▶ **Goal of the exercise**
Return the material below line for line, without changing a word, and leave out the picture.
================
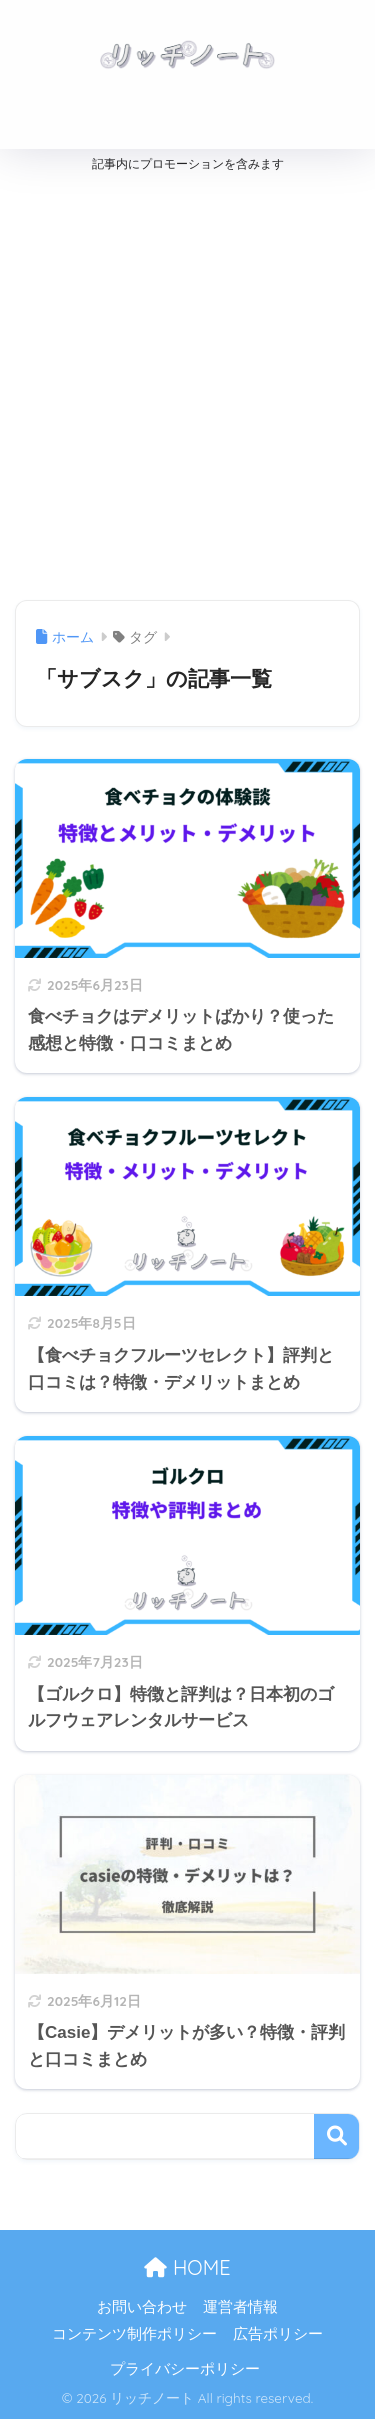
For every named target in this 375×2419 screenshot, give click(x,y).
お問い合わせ (142, 2307)
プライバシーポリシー (185, 2369)
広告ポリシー (278, 2334)
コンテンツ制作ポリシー (134, 2334)
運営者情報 (240, 2307)
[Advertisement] (187, 381)
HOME (187, 2267)
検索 (336, 2136)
================
▶ **Exercise answer**
For every named target in this 375×2419 screenshot, give click(x,y).
お問い合わせ (142, 2307)
プライバシーポリシー (185, 2369)
広告ポリシー (278, 2334)
コンテンツ制作ポリシー (134, 2334)
運営者情報 (240, 2307)
[Advertisement] (187, 381)
HOME (187, 2267)
検索 (336, 2136)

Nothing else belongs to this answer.